Confira abaixo em 5 pontos como a tecnologia vestível pode ajudar você a melhorar sua saúde e condicionamento físico:
Mais movimento: rastreadores de atividade física que contam seus passos e monitoram o nível de movimento tornam ainda mais fácil sair do sedentarismo. Estudos mostram que o uso de dispositivos vestíveis tende a aumentar a atividade pessoal em uma média de 1.300 passos por dia. Isso aumenta a atividade semanal moderada a vigorosa em quase uma hora. estudo recente descobriu que o uso de dispositivos vestíveis (como um smartwatch) não só torna as pessoas mais propensas a iniciar atividades físicas como também as torna sete vezes mais propensas a ainda estarem ativas após seis meses, em comparação com aquelas que não utilizaram um smartwatch.
Monitoramento da saúde cardíaca: dispositivos vestíveis podem medir sua frequência cardíaca em repouso e durante o exercício. Alguns também podem monitorar a pressão arterial e a variabilidade da frequência cardíaca (o tempo entre os batimentos cardíacos), o que pode prever seu risco de doenças crônicas.
Otimizar seu treino: Monitorar seu desempenho durante o treino pode ajudá-lo a melhorá-lo. Procure tecnologias que se concentrem em métricas como zona de frequência cardíaca durante o exercício para que você saiba se deve aumentar ou diminuir a intensidade; atividade muscular, que pode ser monitorada por sensores incorporados em roupas inteligentes; VO2, que indica a quantidade de oxigênio que seu coração e pulmões absorvem e utilizam durante o exercício para ajudar a prever o desempenho de atletas de resistência.

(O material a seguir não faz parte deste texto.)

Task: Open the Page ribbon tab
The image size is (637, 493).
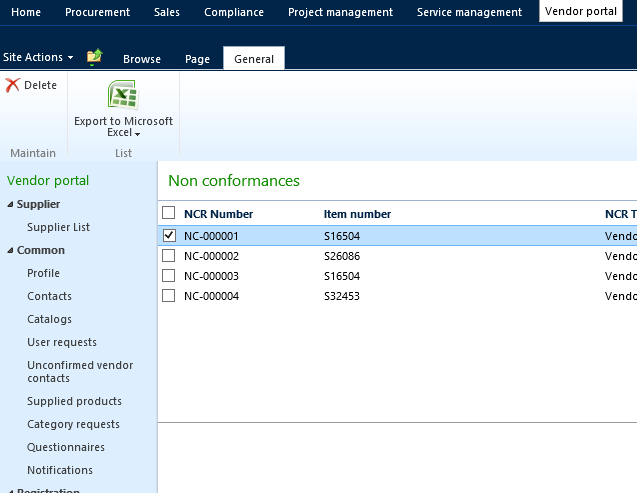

Detecção de quedas: quedas são comuns e causam quase 650 mil mortes todos os anos em todo o mundo. Detectar uma queda aumenta a chance de tratamento médico oportuno e permite que seu profissional de saúde avalie seu risco de queda para prevenir quedas futuras. Dispositivos vestíveis contam com acelerômetros e giroscópios, que monitoram diferentes tipos de movimento, para determinar se você caiu.

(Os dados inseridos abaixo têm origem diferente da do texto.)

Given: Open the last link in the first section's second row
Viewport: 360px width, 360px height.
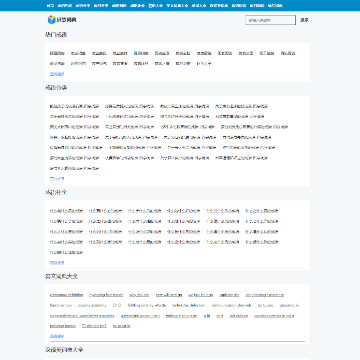Looking at the screenshot, I should click(x=204, y=64).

Hábitos de sono saudáveis: Algumas tecnologias vestíveis podem monitorar quanto tempo você dorme e fornecer dados sobre a qualidade geral do sono — incluindo a frequência com que você acorda durante a noite. Mas é importante observar que os dados coletados sobre a precisão dos monitores de sono vestíveis são inconclusivos.